Levitra 20 mg was developed by the pharmaceutical company Bayer/GlaxoSmithKline and uses Vardenafil HCl as main component of the medication. Levitra is an oral drug used to treat erectile dysfunction. Sexual stimulation causes the production and release of nitric oxide from the nerves endings of the cavernous bodies of the penis hereby activating enzyme guanylate cyclase. Guanylate cyclase in its turn is responsible for production of cyclic guanosine monophosphate (cGMP). The cGMP causes widening and relaxation of the blood vessels carrying blood to the penis. Levitra prevents phosphodiesterase-5 enzyme from destroying cGMP and thus helps to support blood flow to the penis.
Dosage and direction
Follow the directions for using this medicine provided by your doctor. This medicine comes with a patient information leaflet. Read it carefully. Ask your doctor, nurse, or pharmacist any questions that you may have about this medicine. Take this medicine orally as needed 1 hour before sexual activity or as directed by your doctor. Do not take this medicine more often than once daily as needed. If you are taking certain other medicines you may only be able to take this medicine one time every three days. Contact your doctor or pharmacist for more information. This medicine may be taken on an empty stomach or with food. However, taking this medicine with a high-fat meal may reduce the amount of medicine that your body absorbs. Avoid eating grapefruit or drinking grapefruit juice while being treated with this medicine unless your doctor instructs you otherwise.
Levitra has not been studied in people with cardiovascular disease, so it is preferable to avoid Levitra if in patients who have a stroke or heart failure, or a heart attack in history and especially within last six month. Before to take Levitra 20 mg inform your doctor if you have kidney or liver problems, a bleeding disorder, stomach ulcer, or an inherited retinal disorder such as retinitis pigmentosa, allergic reaction to this medicine or any other medicines, deformation of the penis such as angulation, cavernous fibrosis (Peyronie's disease), as well as in diseases that contribute to the development of priapism (sickle-cell anemia, multiple myeloma, leukemia, or leukemia).
If you think you have taken too much of this medicine contact a poison control center or emergency room at once. Symptoms of overdose include pain in the back, jaw, arm, blindness, blurred vision, chest pain or discomfort, decreased vision, blurred vision.
Possible side effect
Side effects that you should report to your prescriber or health care professional as soon as possible.
- back pain
- changes in hearing such as loss of hearing or ringing in ears
- changes in vision such as loss of vision, blurred vision, eyes being more sensitive to light, or trouble telling the difference between blue and green objects or objects having a blue color tinge to them
- chest pain or palpitations
- difficulty breathing, shortness of breath
- eyelid swelling
- muscle aches
- prolonged erection (lasting longer than 4 hours)
- skin rash, itching
Side effects that usually do not require medical attention (report to your prescriber or health care professional if they continue or are bothersome):
- stuffy nose
This list may not describe all possible side effects.

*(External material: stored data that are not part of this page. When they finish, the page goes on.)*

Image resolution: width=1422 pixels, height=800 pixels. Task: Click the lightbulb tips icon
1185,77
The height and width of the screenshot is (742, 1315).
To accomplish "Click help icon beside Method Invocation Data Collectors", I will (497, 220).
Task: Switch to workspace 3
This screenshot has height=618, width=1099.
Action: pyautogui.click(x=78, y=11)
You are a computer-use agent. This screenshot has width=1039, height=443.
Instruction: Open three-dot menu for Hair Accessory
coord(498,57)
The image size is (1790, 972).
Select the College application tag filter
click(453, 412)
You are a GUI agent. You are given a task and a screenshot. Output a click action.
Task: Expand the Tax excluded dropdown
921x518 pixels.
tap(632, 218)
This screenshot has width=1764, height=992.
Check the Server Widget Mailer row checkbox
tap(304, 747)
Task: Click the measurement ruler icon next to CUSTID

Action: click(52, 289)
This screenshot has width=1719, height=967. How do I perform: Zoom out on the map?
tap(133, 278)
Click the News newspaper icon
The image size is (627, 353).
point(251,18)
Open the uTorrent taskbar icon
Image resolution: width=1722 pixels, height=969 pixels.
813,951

Do not take Levitra if you are taking the following medications:
- nitroglycerin-type drugs for the heart or chest pain such as amyl nitrite, isosorbide dinitrate, isosorbide mononitrate, nitroglycerin, even if these are only taken occasionally. This includes some recreational drugs called 'poppers' which also contain amyl nitrate and butyl nitrate.
Levitra 20 mg may also interact with the following medications:
- alpha blockers such as alfuzosin (UroXatral®), doxazosin (Cardura®), prazosin (Minipress®), tamsulosin (Flomax®), or terazosin (Hytrin®), used to treat high blood pressure or an enlarged prostate.
- arsenic trioxide
- certain antibiotics such as clarithromycin, erythromycin, sparfloxacin, troleandomycin
- certain medicines used for seizures such as carbamazepine, phenytoin, and phenobarbital
- certain medicines for the treatment of HIV infection or AIDS
- certain medicines to control the heart rhythm (e.g., amiodarone, disopyramide, dofetilide, flecainide, ibutilide, quinidine, procainamide, propafenone, sotalol)
- grapefruit juice
- medicines for fungal infections (fluconazole, itraconazole, ketoconazole, voriconazole)
- rifabutin, rifampin, or rifapentine
- some medicines for treating depression or mood problems (amoxapine, maprotiline, fluoxetine, fluvoxamine, nefazodone, pimozide, phenothiazines, tricyclic antidepressants)
Tell your prescriber or health care professional about all other medicines you are taking, including non-prescription medicines, nutritional supplements, or herbal products. Also tell your prescriber or health care professional if you are a frequent user of drinks with caffeine or alcohol, if you smoke, or if you use illegal drugs. These may affect the way your medicine works. Check with your health care professional before stopping or starting any of your medicines.